Madden did more than merely lend his name to the series, though. Each year, developers from EA would meet multiple times with Madden to discuss new features going into the games and make sure they passed muster with the man the developers affectionately called “Coach” — both out of respect and to differentiate the man from the franchise.

“Every year, up until the start of the pandemic, he would have a Sunday work session with about 12 to 15 Madden developers where they’d sit down in the morning and go over the latest Madden game, discussing whatever questions or topics they had, and then they’d watch football together,” Mike Madden said. “Dad would sit and explain to them things that were happening on the field, pointing out nuances to plays that should be in the game, and they would [be] scratching notes and recording things. I think it was really helpful for them to have that insight.”

He was passionate about fundamentals and saw the video game as an opportunity to delve into the intricacies of the sport.

“He would always ask questions like, ‘We don’t have any illegal tackles going on, right?’ ” Oldenburg recalled. “Or, ‘This specific play I saw watching football that I thought was a dirty play — we don’t have that in Madden, right?’ Or, ‘How are we teaching this concept?’ He was always very aware of his game as a teaching tool of the sport but teaching it the right way.”

Another time the coach halted a PowerPoint presentation when a marketing slide featured clip art of a football play diagram. “Is that play in ‘Madden’?” he asked.

“There were only six players on the field and some had arrows and X’s, and it just wasn’t a real football play,” Oldenburg recalled. “And he was like: ‘That play can’t be in my game.

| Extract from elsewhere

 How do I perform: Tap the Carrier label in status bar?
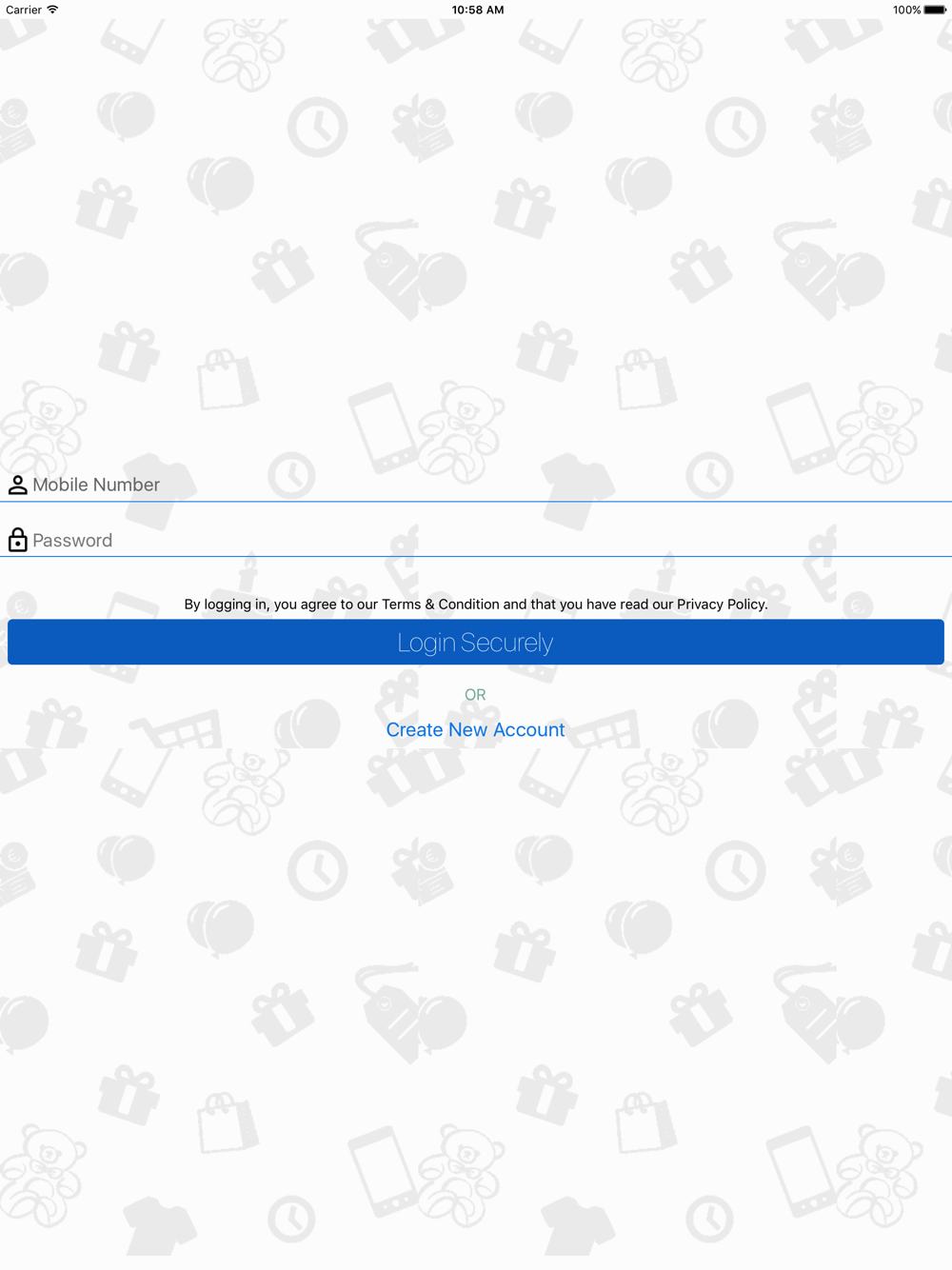[24, 10]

If that’s from the playbook, take it out. That’s not a real play.’ We stopped our creative review for the year with Coach Madden to discuss a diagram in a PowerPoint deck. That’s how much into the details he was around authenticity. And we never made that mistake again.”

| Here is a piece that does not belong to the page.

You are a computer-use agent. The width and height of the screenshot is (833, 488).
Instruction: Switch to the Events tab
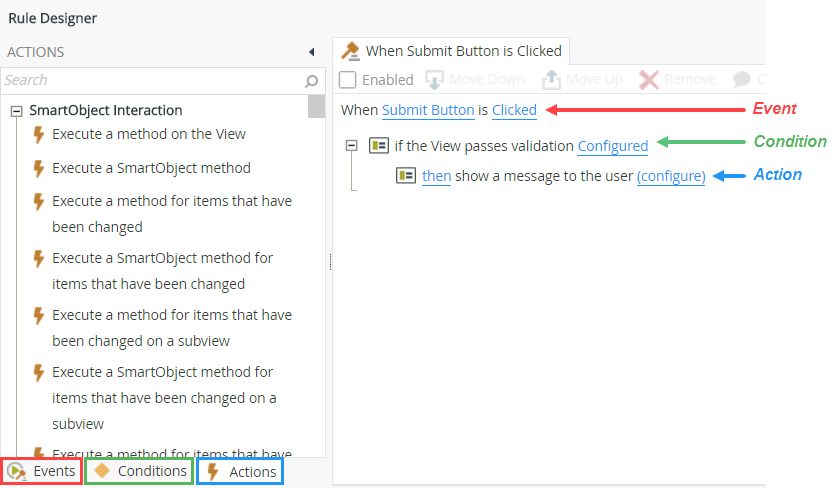coord(41,470)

Those conversations between the EA developers and Madden continued until 2021, when he died Dec. 28. Oldenburg recalled the last time he talked with the coach. With the coronavirus still prohibiting travel and in-person meetings, the conversation took place over a matter-of-fact phone call in August to discuss how the team would integrate the NFL’s Next Gen Stats for the upcoming game.

“I think I was watching a bowl game or something, and it popped up on the bottom line. And it definitely hit me — like we had lost somebody really important,” Oldenburg said. “Everyone has so much respect for what he has meant to us.”